Le Fonds mondial de lutte contre le sida, la tuberculose et le paludisme – Visite du directeur exécutif à Luxembourg

Communiqué – Publié le

Le 3 mai 2016, Dr Mark Dybul, directeur exécutif du Fonds mondial de lutte contre le sida, la tuberculose et le paludisme, s’est rendu à Luxembourg pour préparer ensemble avec un partenaire de longue date la cinquième reconstitution des ressources du Fonds mondial qui aura lieu en automne de cette année. Ceci a marqué la deuxième visite du Dr Mark Dybul à Luxembourg.

Romain Schneider, ministre de la Coopération et de l’Action humanitaire a eu une réunion de travail avec le Dr Mark Dybul. L’objectif était d’une part de donner l’opportunité au Fonds mondial de présenter sa nouvelle stratégie 2017-2021, ainsi que le processus de reconstitution des ressources dans lequel il se trouve actuellement et d’autre part de faire le point sur les relations entre le Fonds mondial et le Luxembourg.

Le point fort de la journée a été l’annonce du ministre Romain Schneider que le Luxembourg va augmenter sa contribution au Fonds mondial pour la période 2017-2019 de 2,5 à 2,7 millions d’euro par an, donc un total de 8,1 millions d’euro signifiant une augmentation de 8%. Le ministre a expliqué que "le Fonds mondial reste un partenaire important et privilégié de la coopération luxembourgeoise pour atteindre son objectif fondamental d’une couverture sanitaire universelle dans le secteur de la santé. L’éradication des trois pandémies en est un élément essentiel auquel nous ne pourrons pas arriver sans l’action du Fonds mondial".

Dr Mark Dybul a vivement remercié le Luxembourg de cette annonce en soulignant que "c’est grâce à des annonces de contribution anticipées de pays tels que le Luxembourg, qui continuent à montrer un engagement et une générosité exceptionnels dans leur soutien à la mission du Fonds mondial, que nous pouvons envisager une reconstitution des ressources réussie qui permettra au Fonds mondial d’aider à atteindre l’objectif global de mettre fin aux épidémies du sida, de la tuberculose et du paludisme d’ici 2030".
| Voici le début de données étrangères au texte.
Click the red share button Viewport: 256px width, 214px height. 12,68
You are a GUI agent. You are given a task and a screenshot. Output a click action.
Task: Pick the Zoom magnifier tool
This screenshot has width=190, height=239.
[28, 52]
Un déjeuner en l’honneur du Dr Mark Dybul réunira aux côtés du ministre Romain Schneider, la ministre de la Santé du Luxembourg, Lydia Mutsch, le ministre de la Santé du Laos, Prof. Dr Bounkong Syhavong, ainsi que le député et ambassadeur spécial Onusida 90-90-90, Marc Angel. Lors du déjeuner, ils feront le point sur les conclusions de la session spéciale à haut niveau sur les drogues, qui a eu lieu à New York du 19 au 21 avril 2016.

Dr Mark Dybul rencontrera également le président ainsi que la commission des Affaires étrangères de la Chambre des députés.

Finalement il participera, ensemble avec le ministre Romain Schneider, à une conférence intitulée "Une ambition pour la santé mondiale: l’investissement du Luxembourg dans le Fonds mondial pour progresser vers une couverture sanitaire universelle", organisée par les amis du Fonds mondial Europe en partenariat avec le Fonds mondial et la Direction de la coopération, au Neimënster.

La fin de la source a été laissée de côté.